Identifying this (our reactions) as a part of a pattern, is a good first step. I hate to use the word trigger, but if it is terminology that resonates with you, feel free to think of it that way. Situations that pull us down the rabbit hole before we have a chance to think about our reaction can have a lot of influence in our life, especially if we are operating on default mode. Going with the flow of this type of situation is not a great approach because it often reinforces thought patterns, reactions and triggers emotional responses that are part of subconscious programming. Identifying this is happening and taking steps to get control of the situation are critical. And, it is never too late to recognize what is happening. Just because you are mid reaction, doesn’t mean you can’t press the pause button and decide how you want to react, rather than your impulsive reaction.

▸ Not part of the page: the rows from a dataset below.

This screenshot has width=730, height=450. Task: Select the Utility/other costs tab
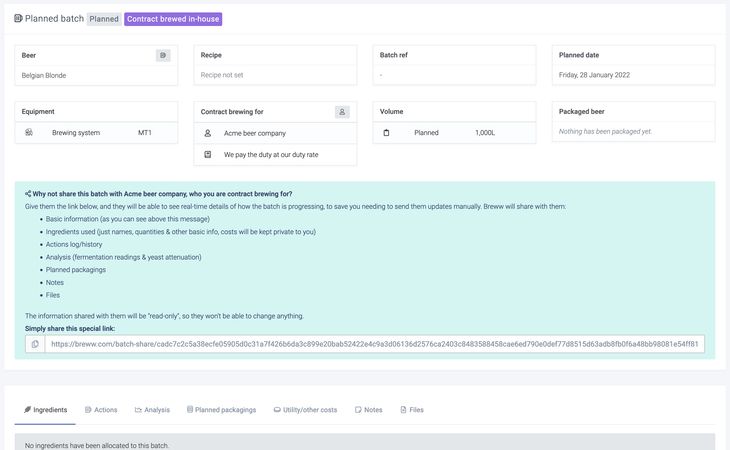point(305,410)
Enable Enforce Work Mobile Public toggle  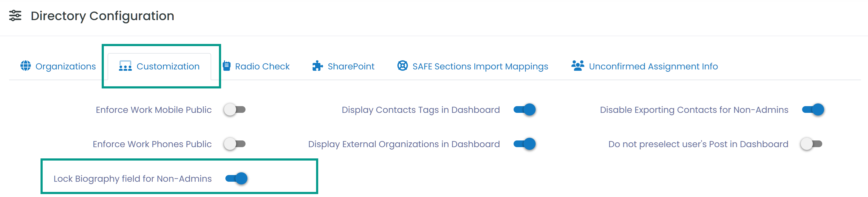[235, 110]
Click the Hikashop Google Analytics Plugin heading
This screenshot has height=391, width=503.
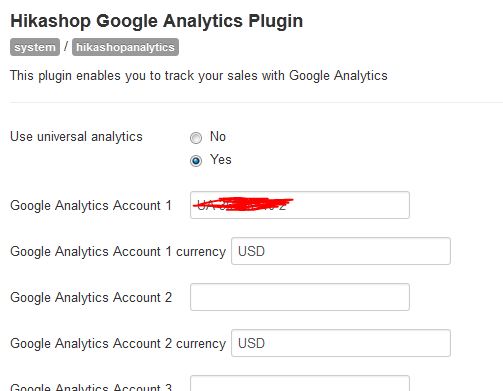157,21
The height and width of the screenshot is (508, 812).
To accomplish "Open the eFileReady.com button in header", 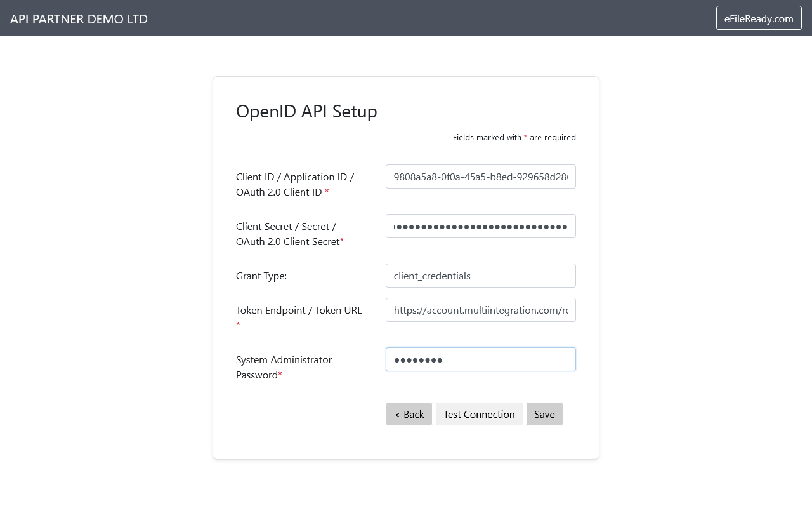I will [758, 18].

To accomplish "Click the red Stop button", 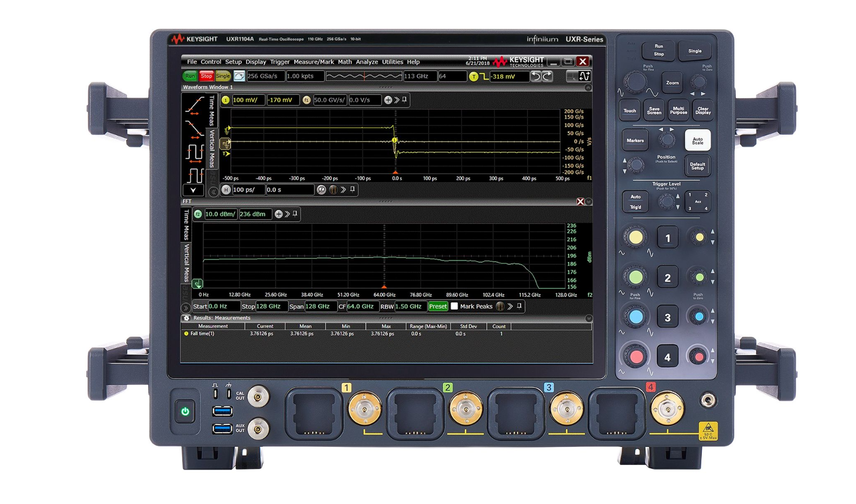I will [x=206, y=77].
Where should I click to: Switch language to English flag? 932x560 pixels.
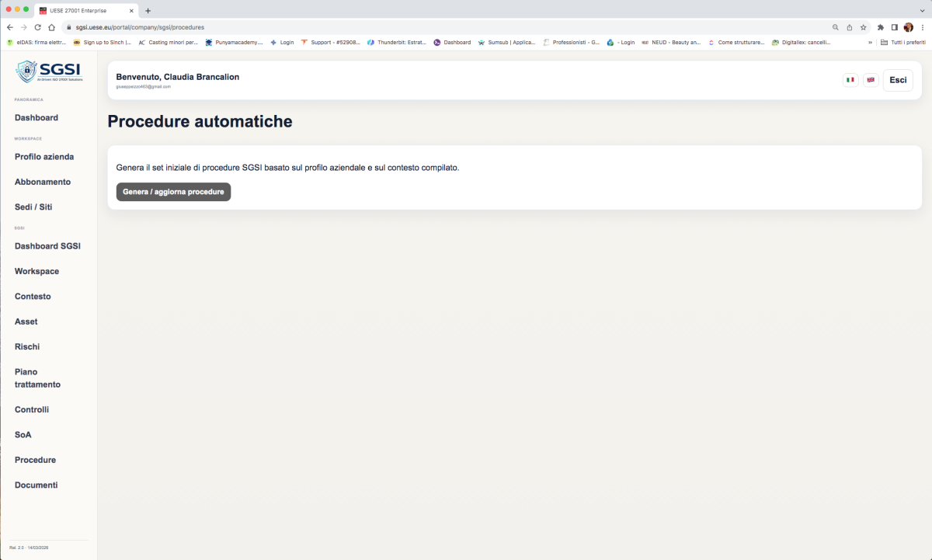871,80

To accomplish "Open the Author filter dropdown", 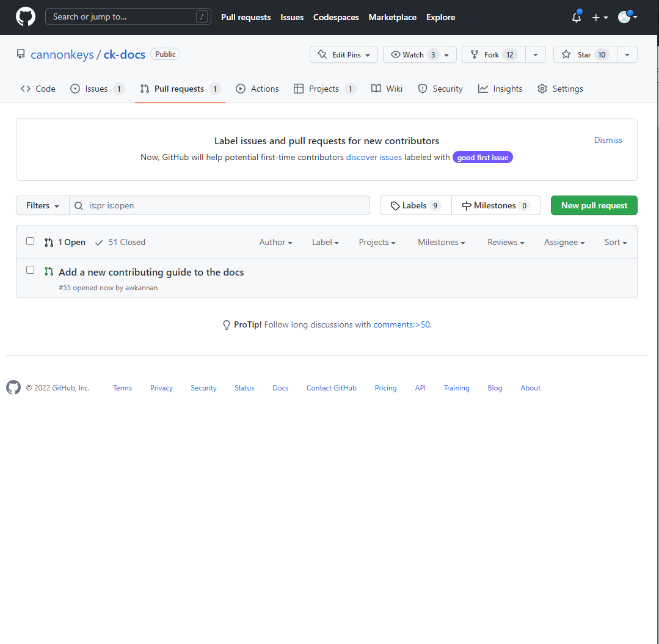I will pos(275,243).
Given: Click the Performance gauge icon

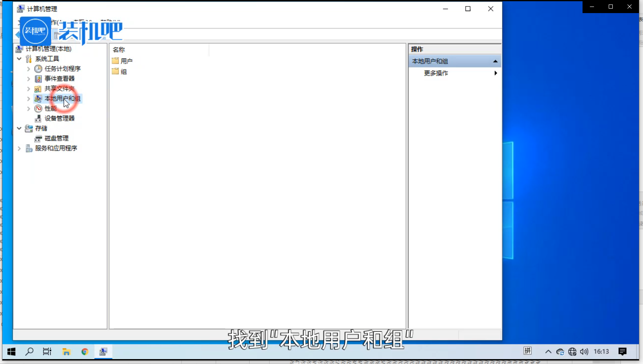Looking at the screenshot, I should click(38, 108).

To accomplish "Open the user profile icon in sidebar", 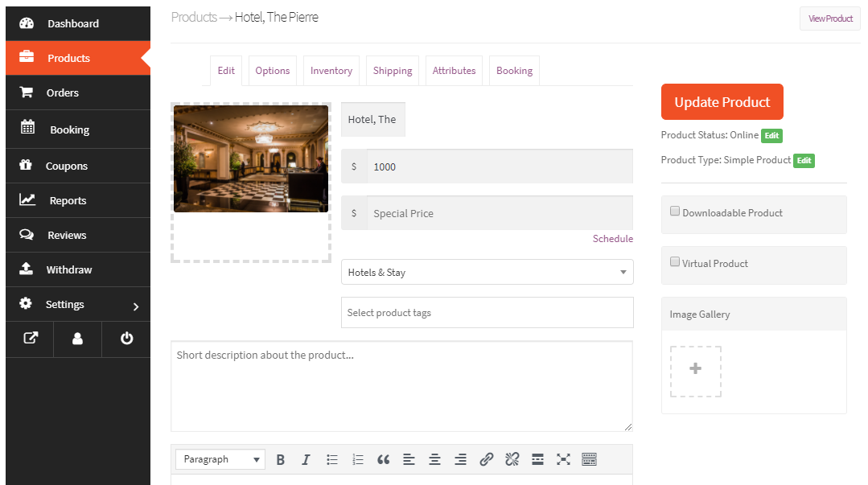I will 78,339.
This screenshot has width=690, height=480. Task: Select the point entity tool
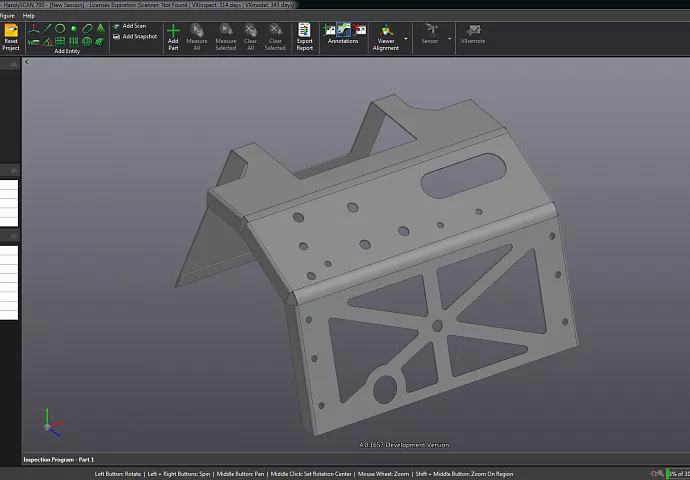[x=73, y=28]
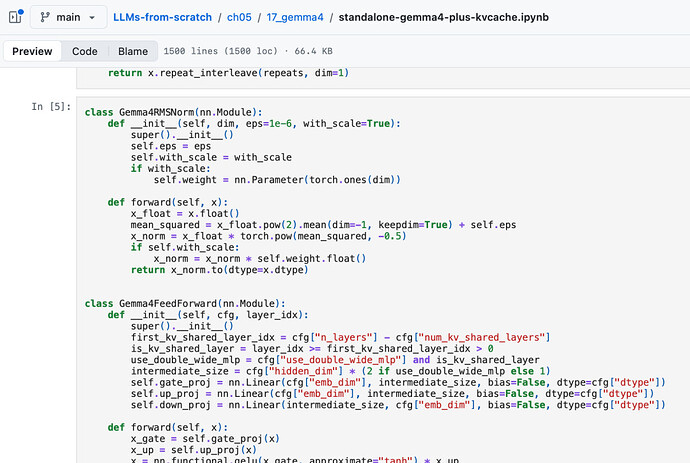Click the git branch icon

click(x=44, y=17)
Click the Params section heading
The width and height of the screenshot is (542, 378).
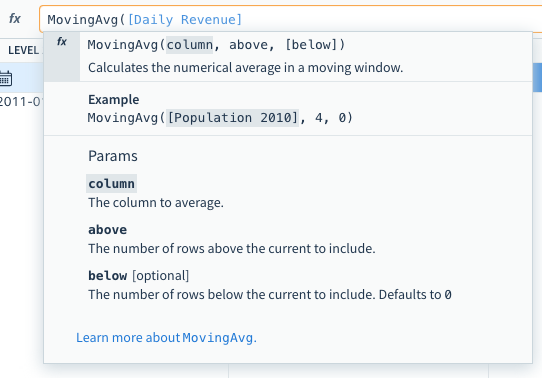click(x=113, y=156)
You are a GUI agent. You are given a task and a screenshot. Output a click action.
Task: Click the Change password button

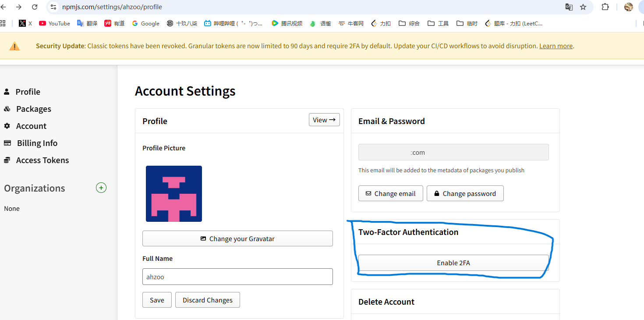[465, 193]
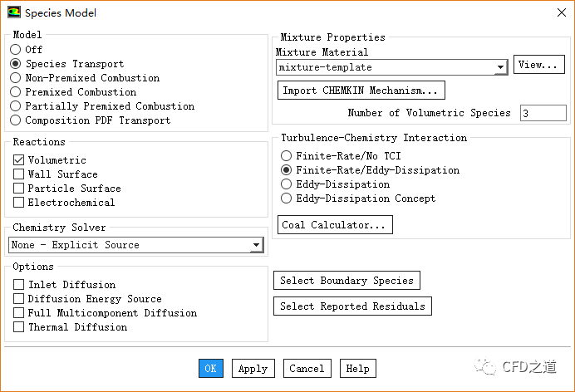Viewport: 575px width, 392px height.
Task: Expand the Chemistry Solver dropdown
Action: (x=256, y=245)
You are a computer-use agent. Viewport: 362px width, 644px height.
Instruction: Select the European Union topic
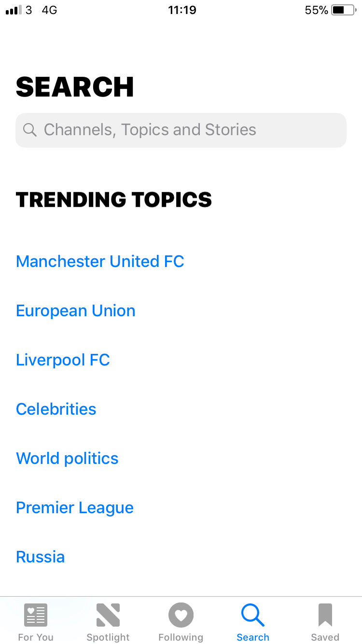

The good news is, we can change this. We can reprogram ourselves. And we certainly don’t need to go with every situation into drama, stress, conflict and pain. Mind the gap between stimulus and response. Use the gap to get control of your emotions. Decide how you can respond with integrity and love. Put it into action. Reflect after the situation is no longer urgent. During your reflection, take the time to feel the emotions that you need to in order to resolve the situation. If you feel hurt, sad, angry, abandoned, taken advantage of, or any of many things, take the time to feel what you need to. Give it space to express itself however it needs to. Maybe you need to celebrate the wins if you were able to speak your truth and act with integrity. Then, find your way back through a meditation, take a walk, exercise, act mindfully, or do another exercise to clear the energy around it.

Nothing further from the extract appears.